LAWS(APH)-1999-3-44

ANNAPUREDDY CHINNA VENKATAMMA Vs. ANNAPUREDDY KRISHNA REDDY

Decided On March 16, 1999
ANNAPUREDDY CHINNA VENKATAMMA Appellant
V/S
ANNAPUREDDY KRISHNA REDDY Respondents

JUDGEMENT

(1.) This revision petition is filed by the plaintiff aggrieved by the judgment and order of the Principal Junior Civil Judge, Nandyal, passed in IA 2136 of 1997 in OS 245 of 1990, dated 26-6-1998. By the impugned order the proposed amendment sought by the plaintiff is refused by dismissing the petition.

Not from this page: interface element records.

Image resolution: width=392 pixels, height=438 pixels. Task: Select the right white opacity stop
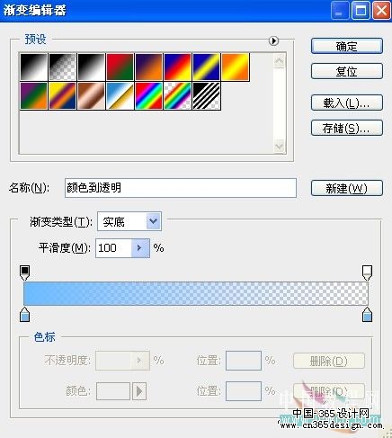(x=368, y=273)
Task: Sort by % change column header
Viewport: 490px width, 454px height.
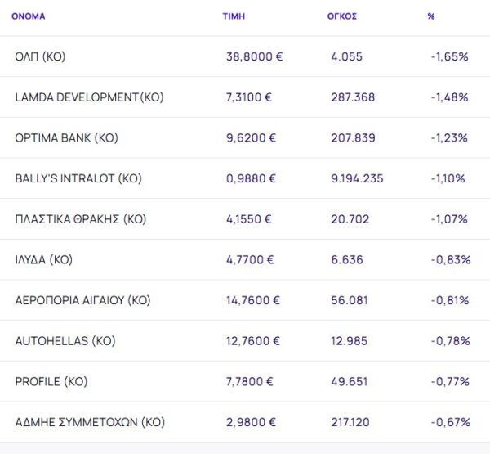Action: pos(431,16)
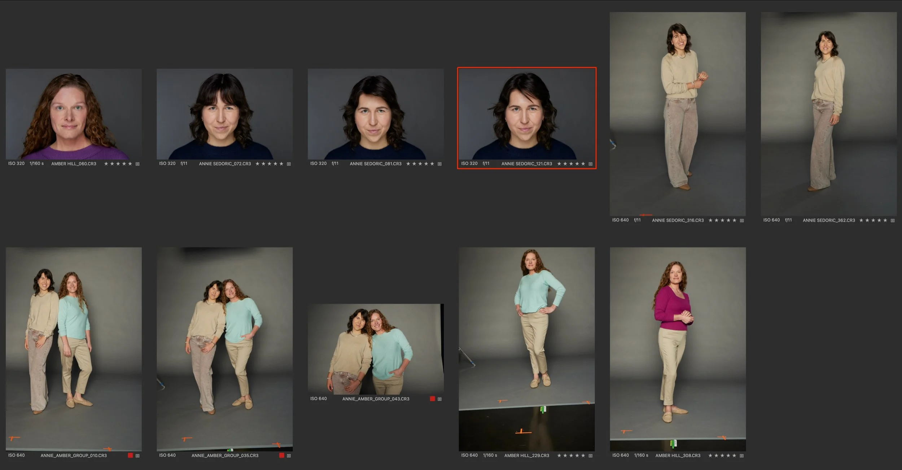Screen dimensions: 902x470
Task: Click adjustments icon for AMBER HILL_308.CR3
Action: pos(742,456)
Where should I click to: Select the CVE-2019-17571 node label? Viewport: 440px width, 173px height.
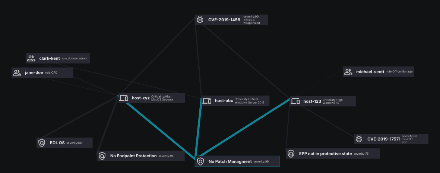[x=383, y=139]
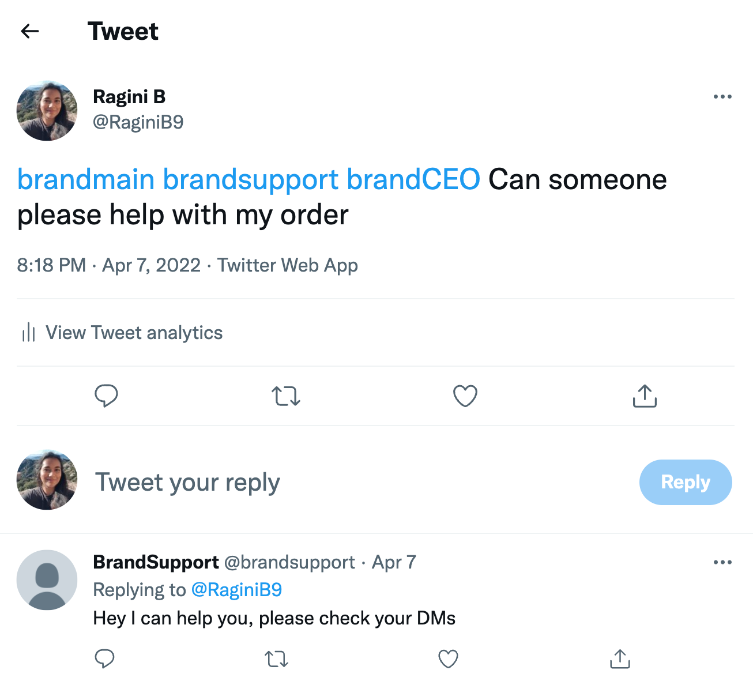The height and width of the screenshot is (685, 753).
Task: Open the brandsupport mention in tweet text
Action: click(x=251, y=179)
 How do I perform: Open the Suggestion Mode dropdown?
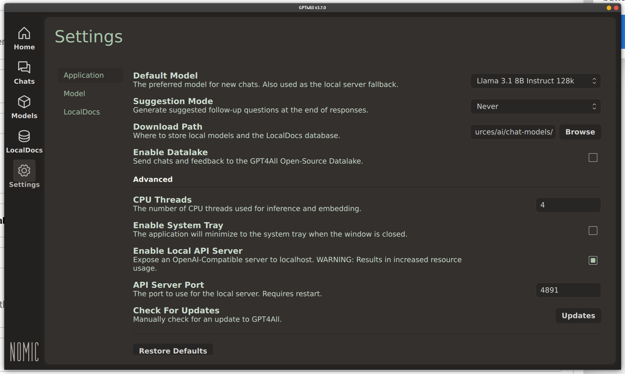point(535,106)
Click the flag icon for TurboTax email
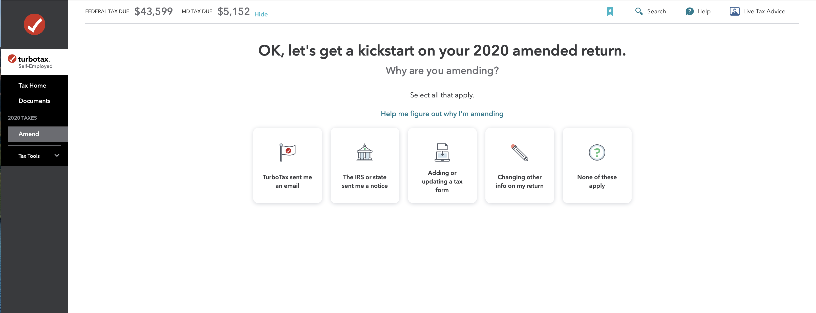This screenshot has width=816, height=313. coord(287,152)
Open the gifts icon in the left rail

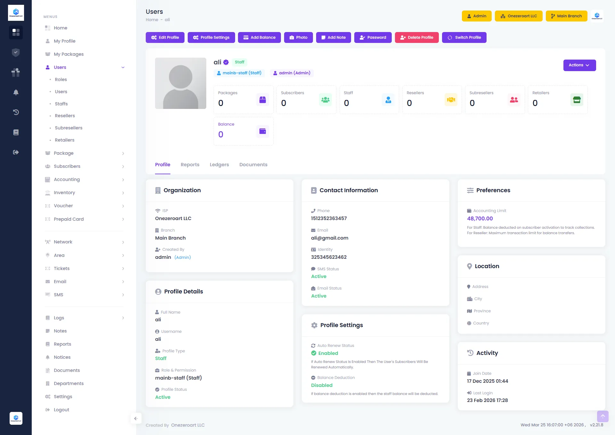(x=16, y=72)
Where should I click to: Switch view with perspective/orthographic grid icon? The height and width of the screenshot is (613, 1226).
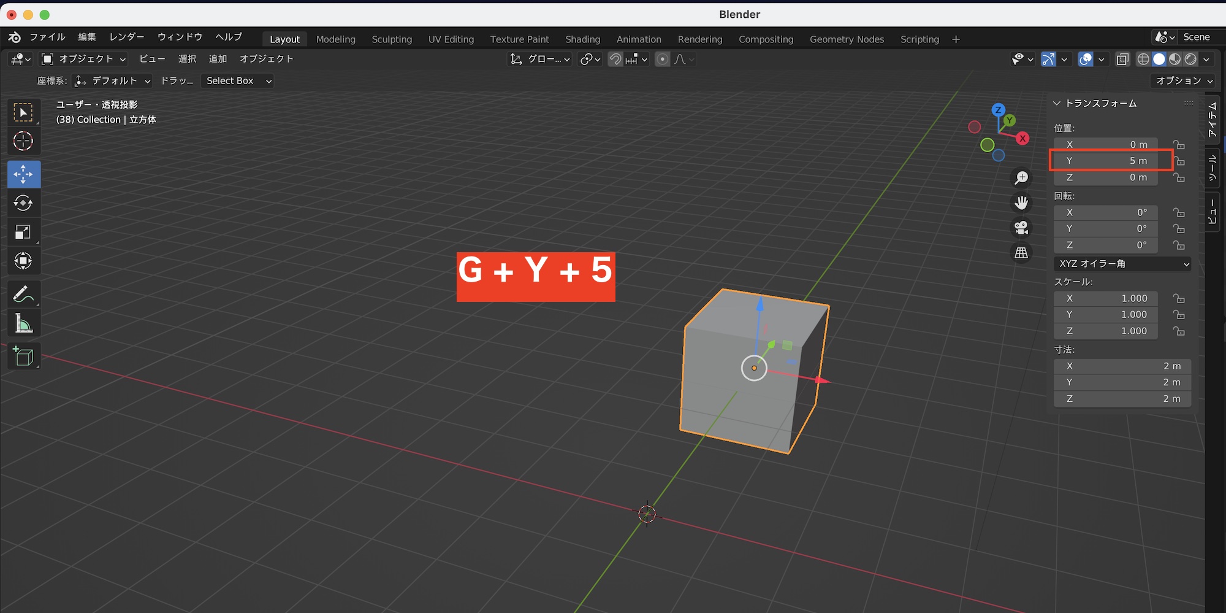coord(1021,253)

(2.) The learned Counsel for the petitioner strenuously contended that the proposed amendment is only clarificatory in nature and the same could have been allowed and the Court below was in error in holding that the proposed amendment changes the nature of the suit and accordingly prejudices the case of the defendant. He also submitted that by allowing the proposed amendment, the defendants would not be prejudiced. Therefore the Court below failed to exercise the jurisdiction vested in it in refusing the amendment sought for by the plaintiff and as such the impugned order is liable to be set aside. He relied upon the judgment of the Supreme Court reported in Akshaya Restaurant v. P. Anjanappa, AIR 1995 SC 1498. On the other hand the learned Counsel for the respondents/ defendants contended that by the proposed amendment the plaintiff has sought for deleting paragraph No.4(b) by substituting a new paragraph and he also sought for the amendment of the value of the plaint schedule property. He also sought for deletion of the earlier reliefs at paragraphs 1 and 2 by substituting new prayer and if such an amendment is allowed, the defendants could be definitely prejudiced and in those circumstances the Court below has rightly refused the proposed amendment. He relied upon the judgment of the Supreme Court reported in Heeralal v. V. Kalyan Mal, AIR 1998 SC 618. He also submitted that such an amendment should not be allowed since it prejudices the case of the other side and the impugned order being a discretionary order, does not call for inference under Section 115 of the Civil Procedure Code.

(3.) In order to appreciate the rival contentions I think it appropriate to note the facts of the case. The petitioner/ plaintiff filed a suit in OS No.245 of 1990 for injunction regarding Ac.4.56 in S/No.13/1. In the suit he alleged that the plaintiff has been in possession of the plaint schedule land and the defendants have been interfering with his possession and accordingly sought for permanent injunction. Latter by filing an amendment petition in IA No.588 of 1993 sought for the amendment of the plaint contending that after his prayer for injunction was refused, the defendants have dispossessed him and the plaintiff was entitled to the half share and accordingly he is entitled for the same and consequently he sought for amendment of the plaint by inserting paras 4(a) and 4(b). He also sought for amendment of the relief column in the plaint for declaring the plaintiff's half share in the plaint schedule land and for partition and separate possession of the plaintiff's half share by metes and bounds from the defendants. That amendment was allowed by the Court below by its order dated 19-9-1994. Thereafter the plaintiff filed the present petition for amendment in IA No.2136 of 1997 seeking to delete paragraph No.4(b) and also seeking amendment to paras 7 and 8 regarding the Court fee. In the relief column in para 9 he prayed for substitution of relief Nos.1 and 2 by new reliefs for declaration of plaintiff's title and for a decree for possession. The Court below refused the proposed amendment by passing the impugned order. Therefore the plaintiff has come up by way of this revision petition.